You might recognise John Berger's Ways of Seeing - if you've ever encountered the concept of Orientalism or taken an Art History class, chances are you've at least skimmed through this dude's work. What might have saved you a lot of reading time is this little known tidbit: he actually made a TV series about his theories, which helped to redefine the way we view film as art, and how the camera changes our perceptions of reality. So come check out these two pieces that changed the way we see film.
Sat 29th April
A completely unhinged (and that's putting it kindly) head of state triggers a series of events leading to a nuclear holocaust and a world war - the plot of this 1964 Kubrick classic could easily be a current news headline (is it not?). This dark comedy/ political satire of the Cold War has always been mildly unsettling but now more so than ever.
Wed 3rd May
The one, the only, Final Girls film collective are putting on a night that will send shivers down yer spines. Featuring four short horror films by four killer female directors, XX is the first and so far only all-female horror anthology, making it like, a pretty big deal.
Shot entirely from inside a cop car amidst the raging conflict between the Muslim Brotherhood and the Egyptian military in 2013, Mohamed Diab's politically-charged film lets the audience feel the hysteria of a riot.
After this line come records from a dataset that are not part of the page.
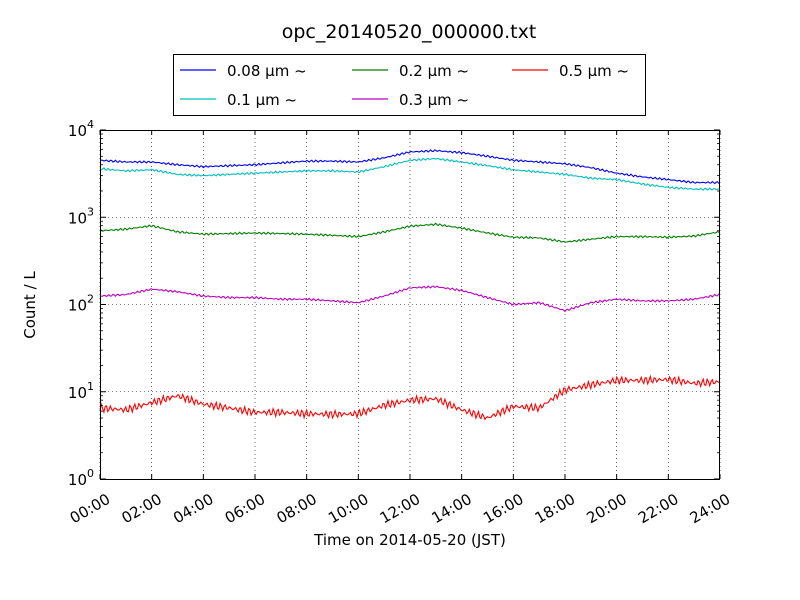 Image resolution: width=800 pixels, height=600 pixels. Describe the element at coordinates (296, 508) in the screenshot. I see `x-tick-label: 08:00` at that location.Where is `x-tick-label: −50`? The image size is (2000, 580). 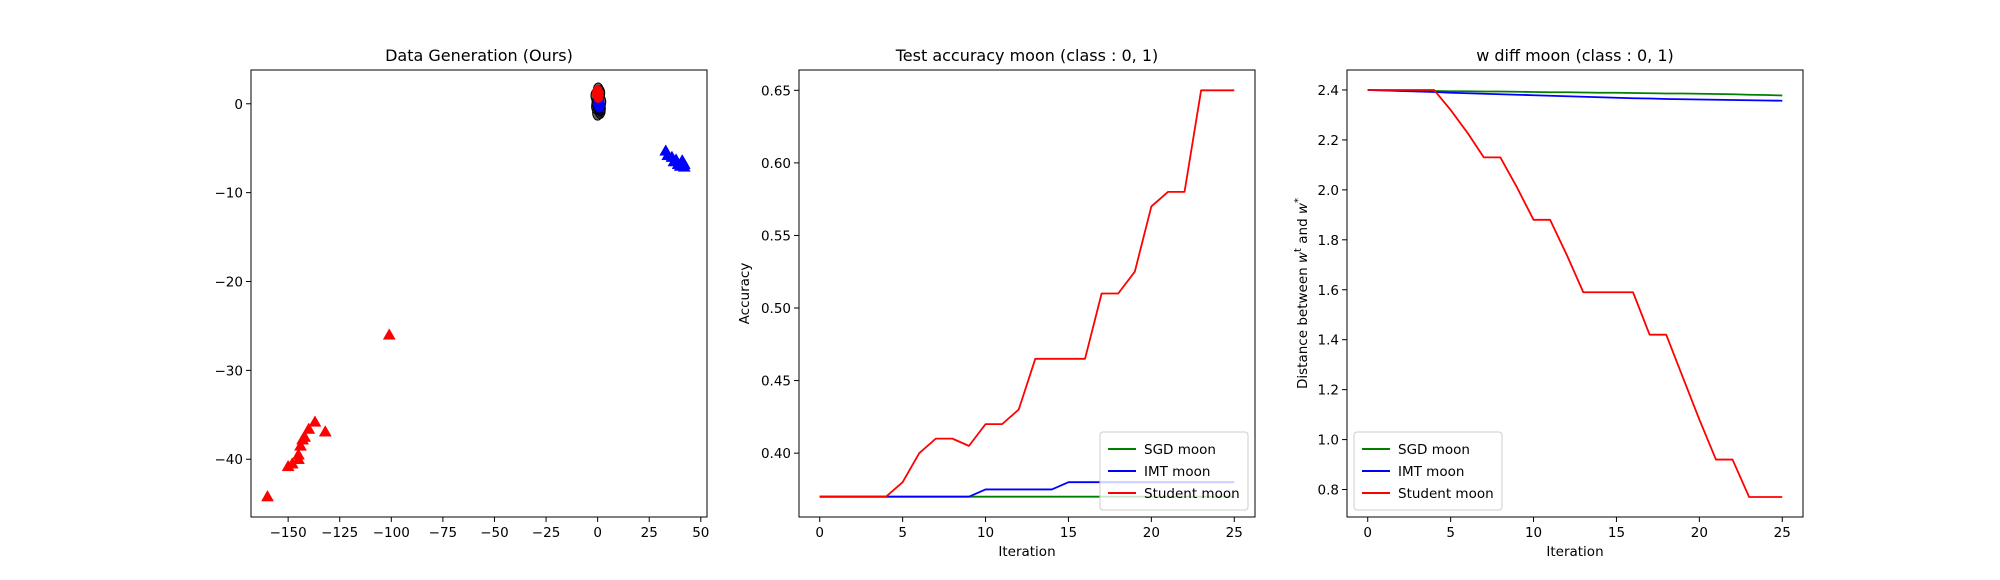
x-tick-label: −50 is located at coordinates (494, 533). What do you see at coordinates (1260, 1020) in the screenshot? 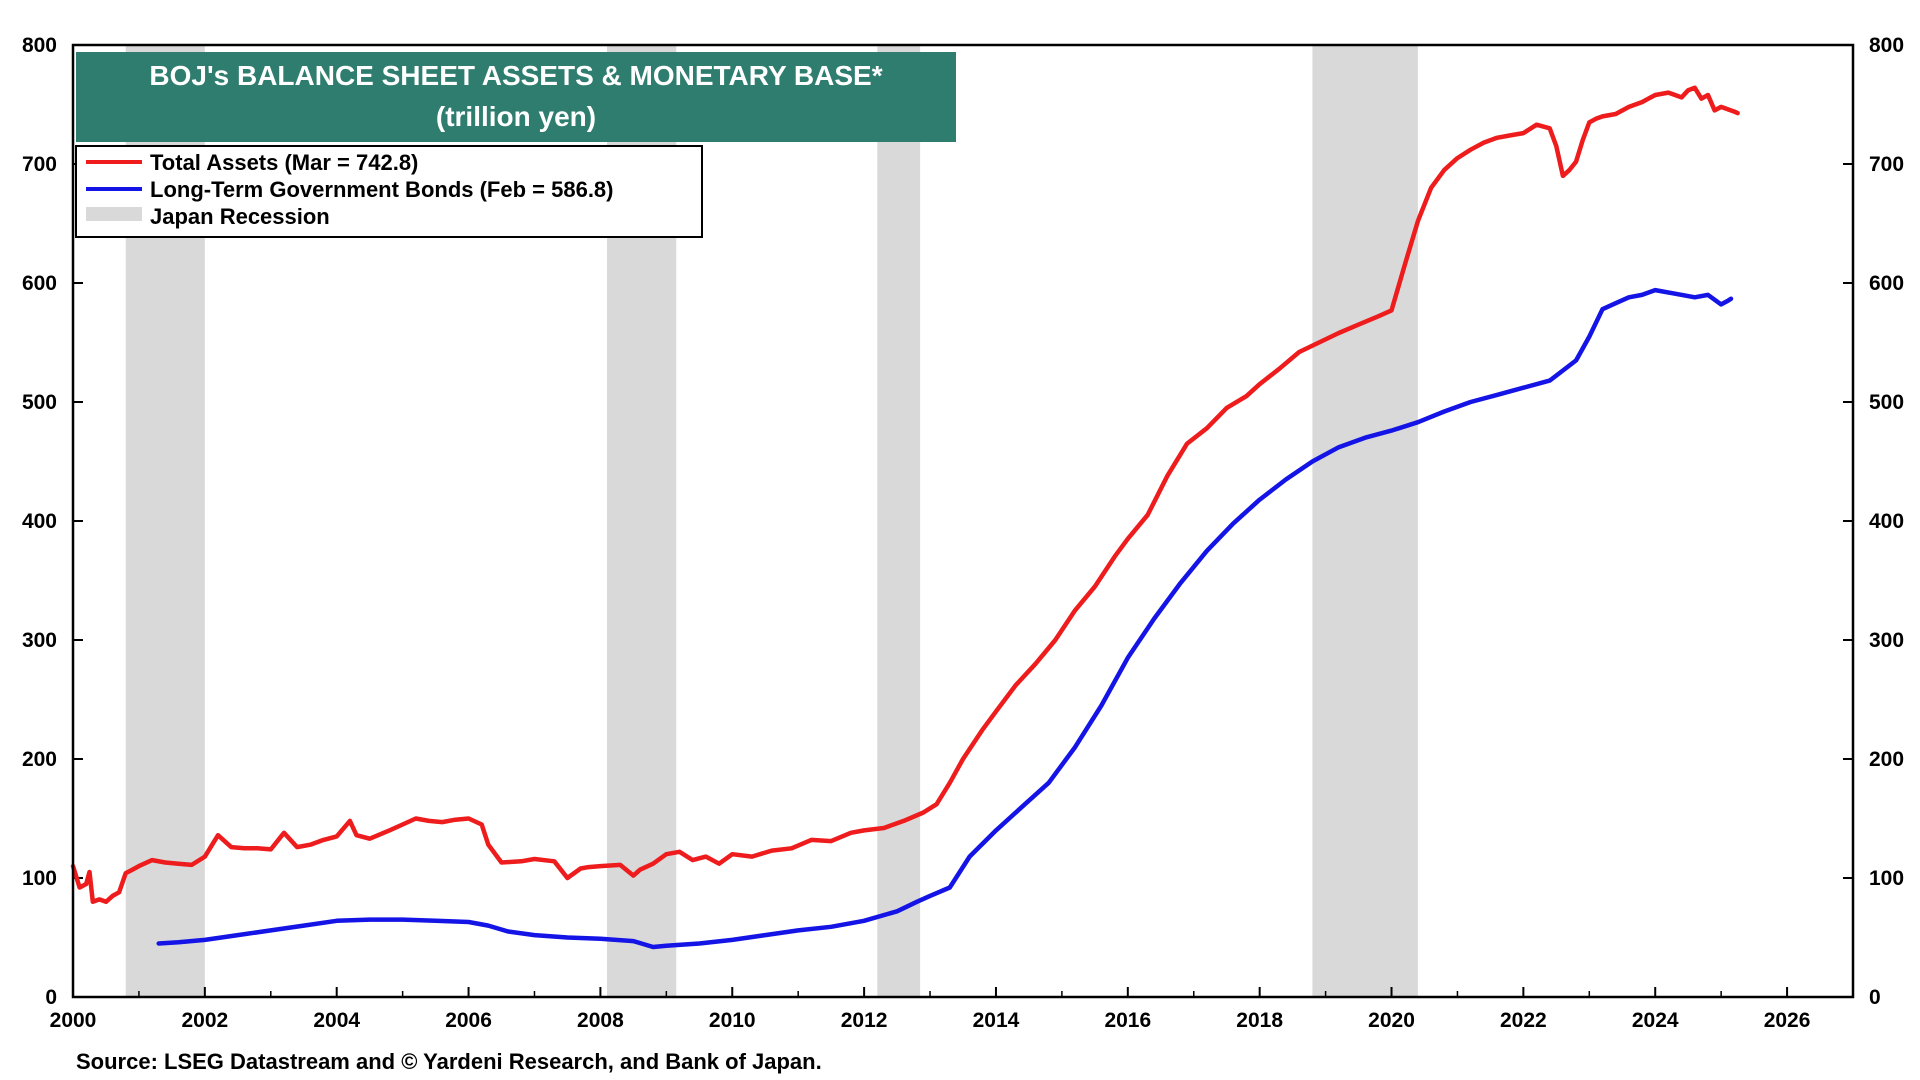
I see `x-tick-label: 2018` at bounding box center [1260, 1020]. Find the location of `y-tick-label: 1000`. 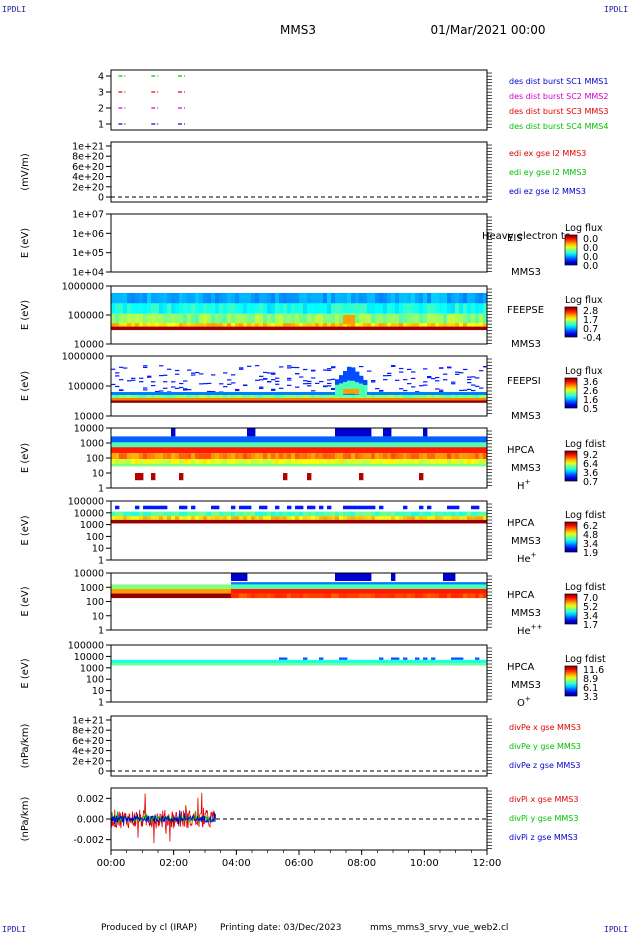

y-tick-label: 1000 is located at coordinates (92, 444).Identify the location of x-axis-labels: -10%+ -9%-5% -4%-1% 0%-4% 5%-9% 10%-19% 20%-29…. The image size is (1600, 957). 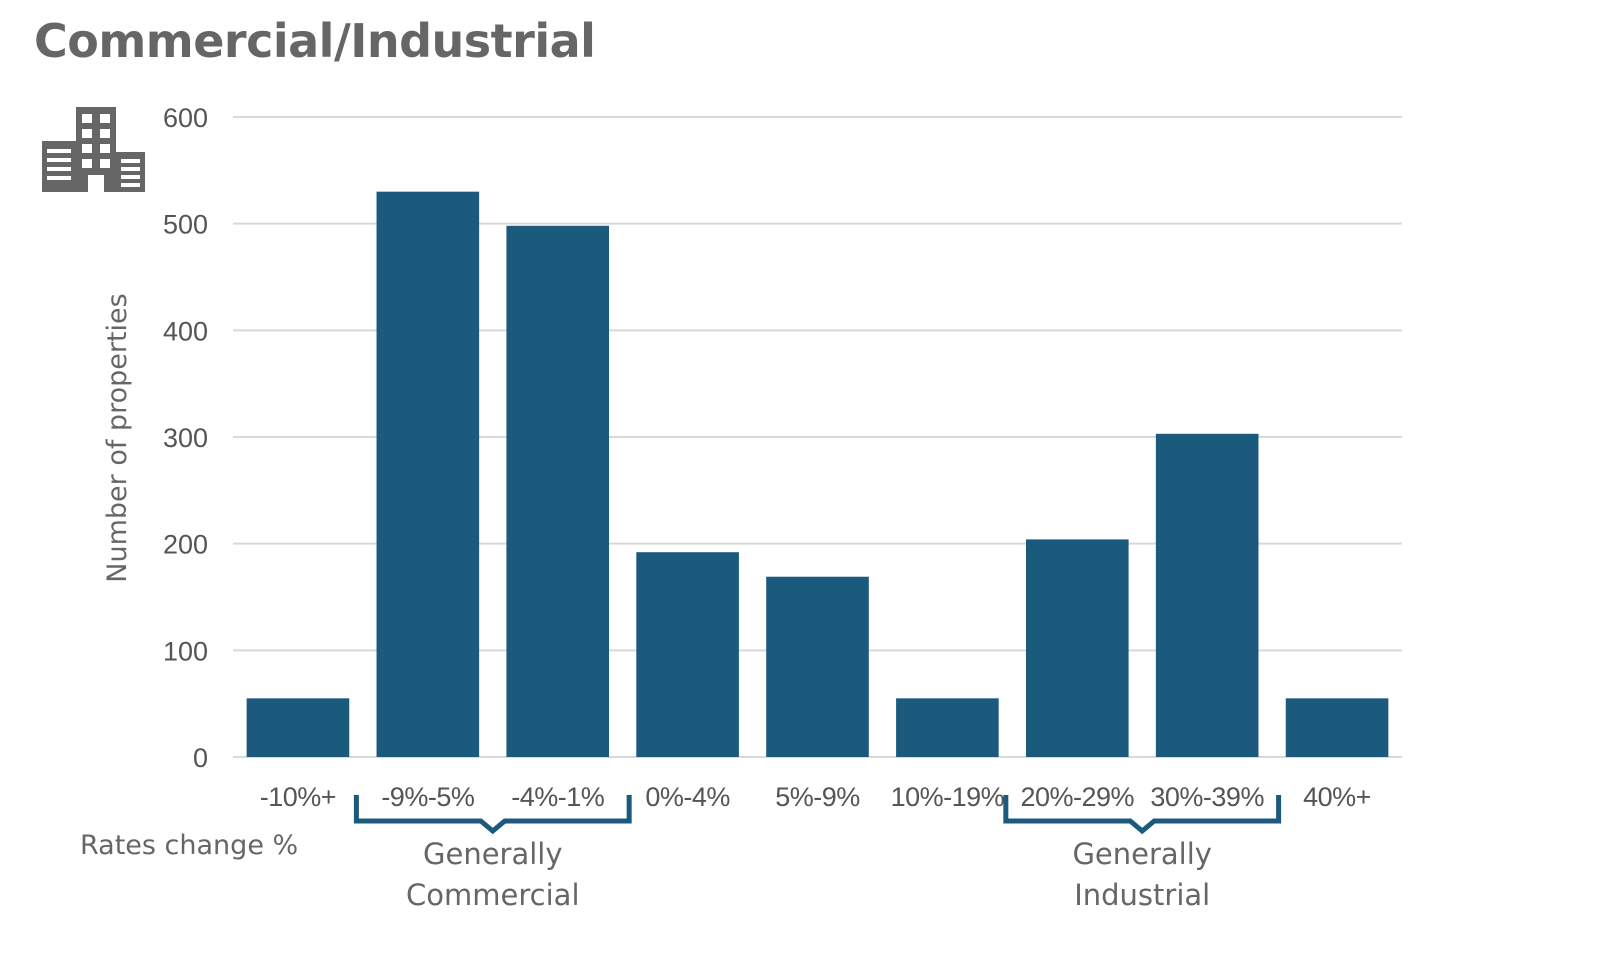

While both sides are tossed into the police van during a riot, the ensuing face-to-face conflict is both chaotic and uncomfortable.
Showing at Curzon Bloomsbury, Ritzy Picturehouse, and Hackney Picturehouse.
In the great tradition of Buffy and Angel, Bella and Edward (but ew), and whoever that couple on The Vampire Diaries is, comes the slow-burning nihilistic tale of a young boy who's got a real fang fetish. This is less trashy teen flick and more morose arthouse pseudo-horror though, referencing classics like Let The Right One In and Martin in more ways than one.
Showing at Curzon Aldgate and Soho, Ritzy Picturehouse, Hackney Picturehouse, and Picturehouse Central.
The Happiest Day in the Life of Olli Mäki
A biopic about a Finnish boxer might seem a little too niche for most (unless you're one of the what, five or six people who actually follow Finnish boxing, in which case this is probably your dream come true). Surprisingly though, Juho Kuosmanen's black and white film is immersive, perfectly composed, and brilliantly acted, allowing it to hold its own against any of the glitzier sports films in the cinematic hall of fame.
Showing at Curzon Aldgate and Bloomsbury, Hackney Picturehouse, and ICA.